> Task to carry out
Copy nothing past the line containing "The width and height of the screenshot is (678, 395).". Transcribe every line of the listing below up to and including it, from the first, except pictures.

> Information
· · ·

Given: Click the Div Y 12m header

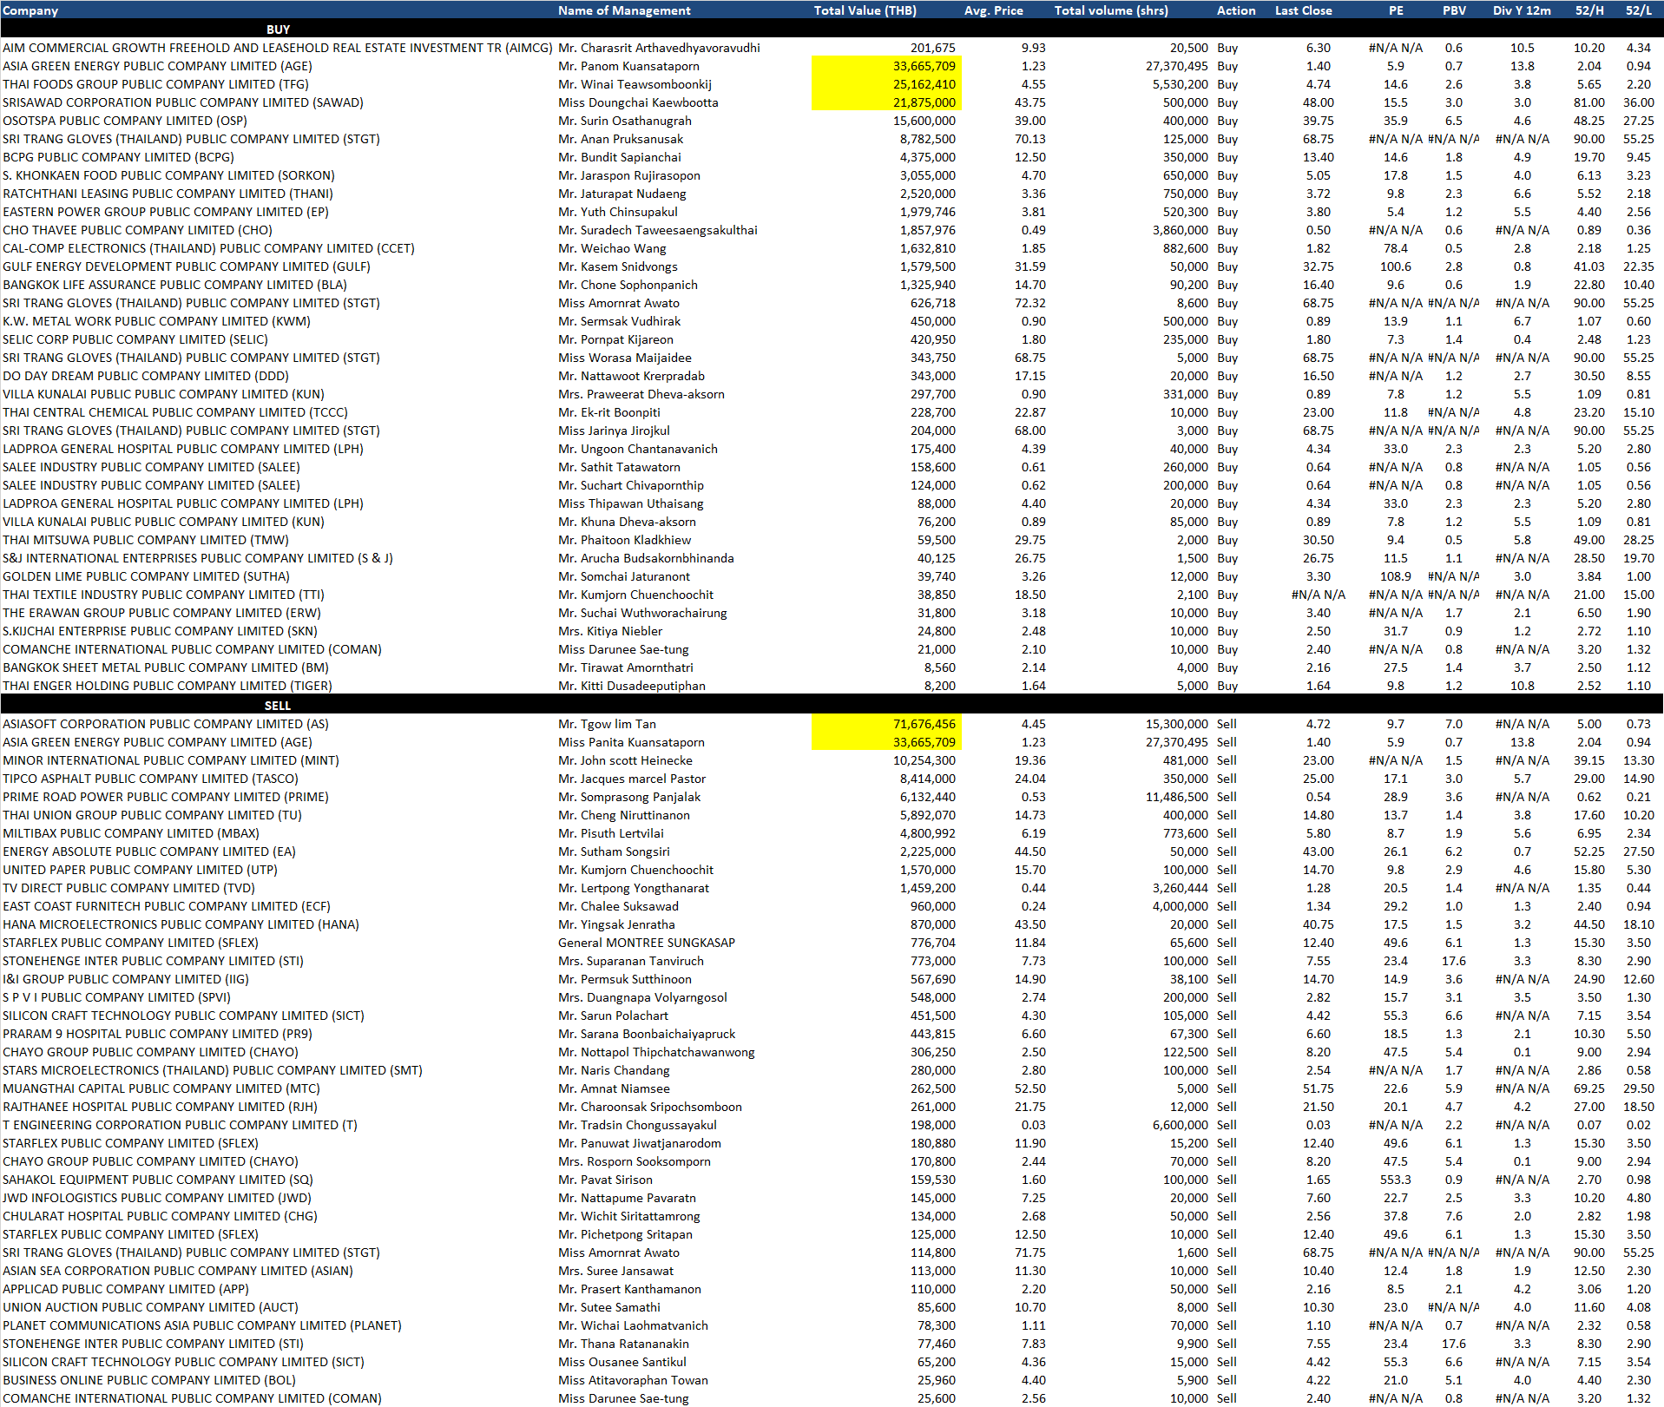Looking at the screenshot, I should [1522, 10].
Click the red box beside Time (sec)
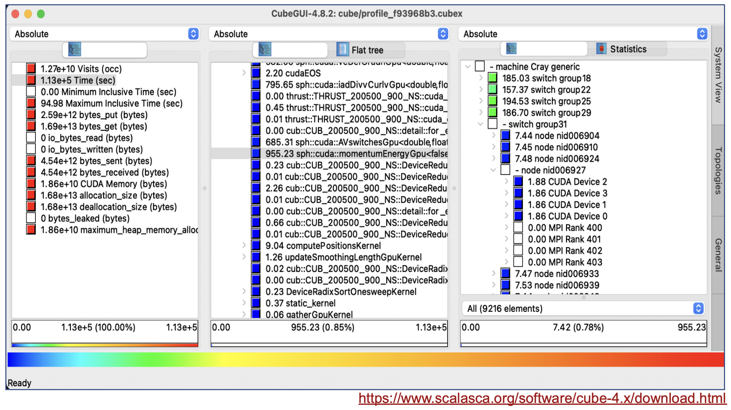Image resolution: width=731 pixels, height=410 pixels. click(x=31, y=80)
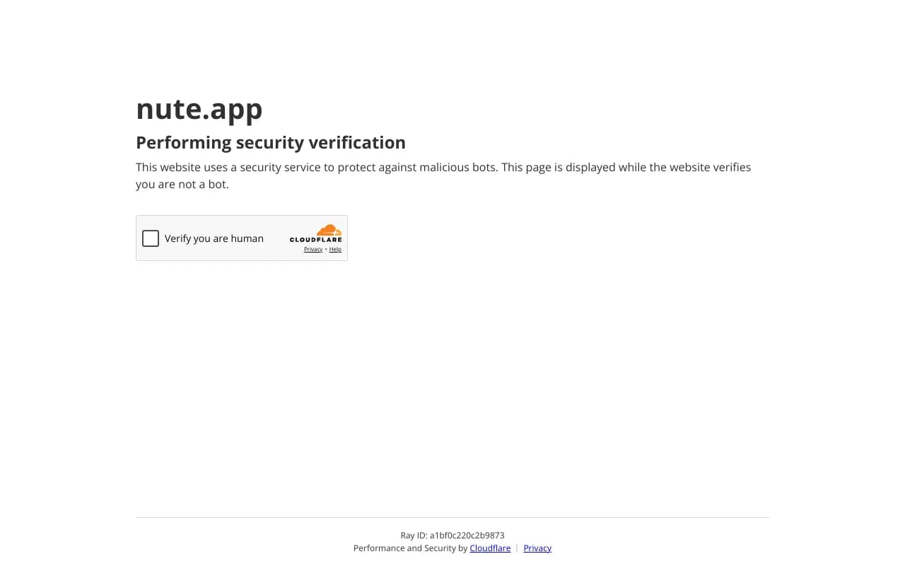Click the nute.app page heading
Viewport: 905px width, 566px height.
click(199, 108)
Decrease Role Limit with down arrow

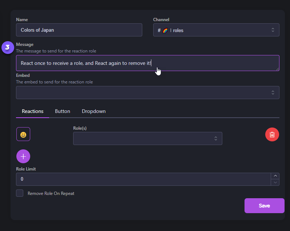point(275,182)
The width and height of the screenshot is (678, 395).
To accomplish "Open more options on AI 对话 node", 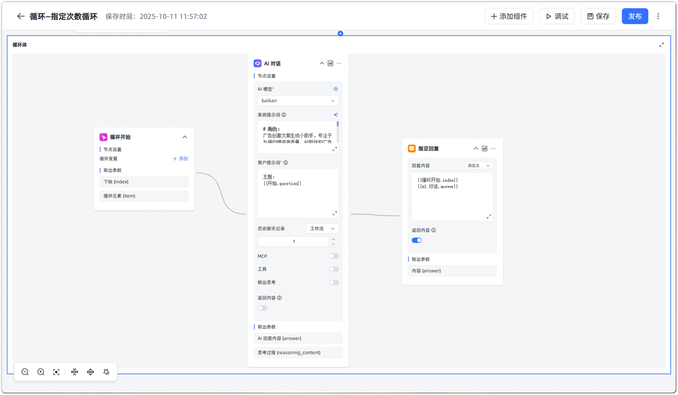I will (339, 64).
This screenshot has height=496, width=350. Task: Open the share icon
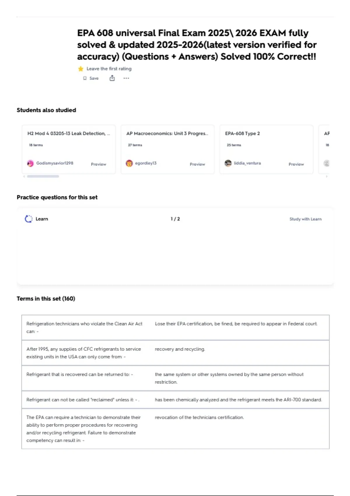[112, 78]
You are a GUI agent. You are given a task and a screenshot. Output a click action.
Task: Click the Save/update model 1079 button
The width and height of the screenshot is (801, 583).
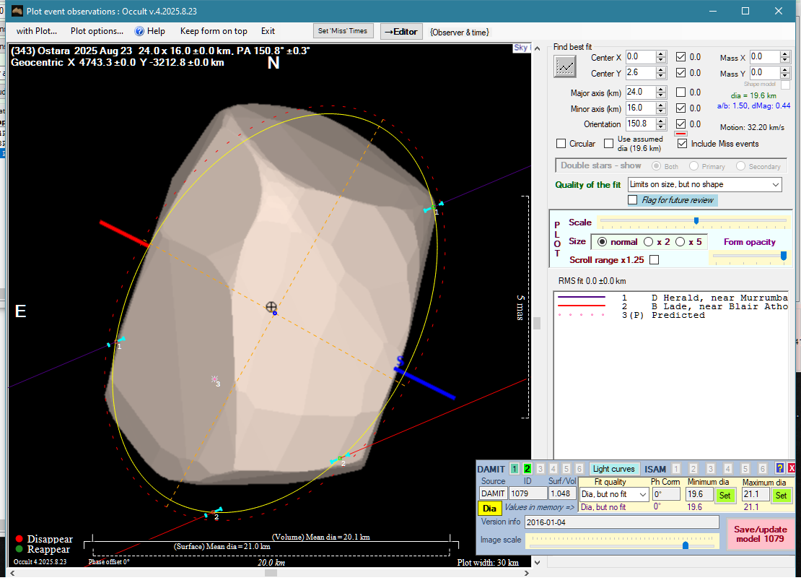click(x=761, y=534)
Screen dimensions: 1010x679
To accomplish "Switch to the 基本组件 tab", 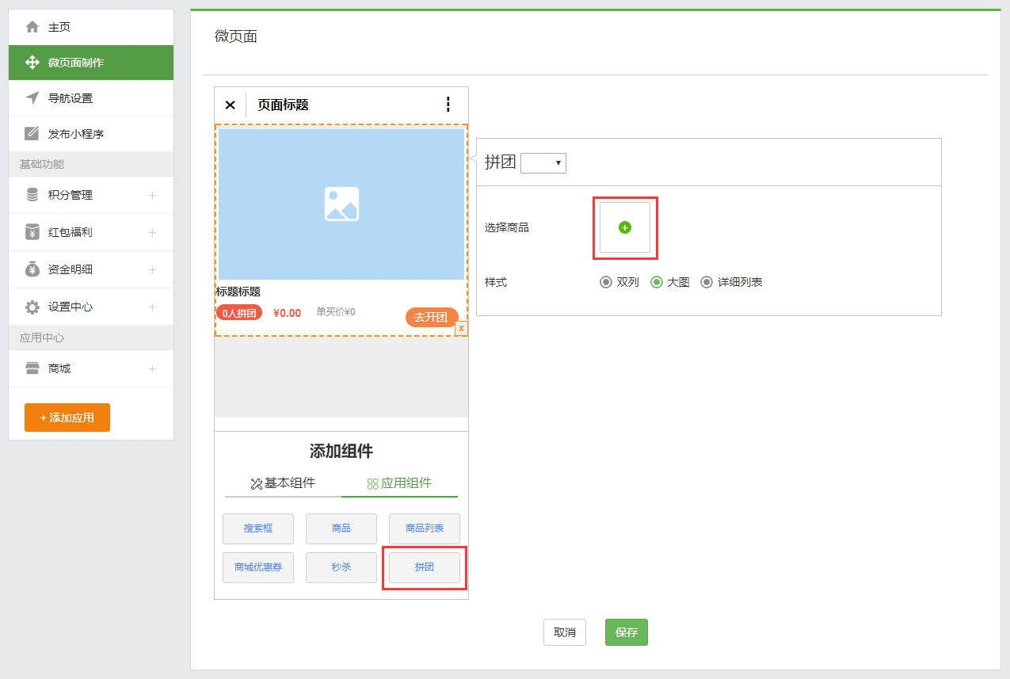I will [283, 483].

· · ·

> Solution for this problem
Given: Click the Div Y 12m header

Looking at the screenshot, I should [1522, 10].
Click the red box beside Time (sec)
Image resolution: width=731 pixels, height=410 pixels. click(x=31, y=80)
Click the nute.app page heading
Viewport: 905px width, 566px height.
click(199, 108)
Decrease Role Limit with down arrow

point(275,182)
The width and height of the screenshot is (678, 395).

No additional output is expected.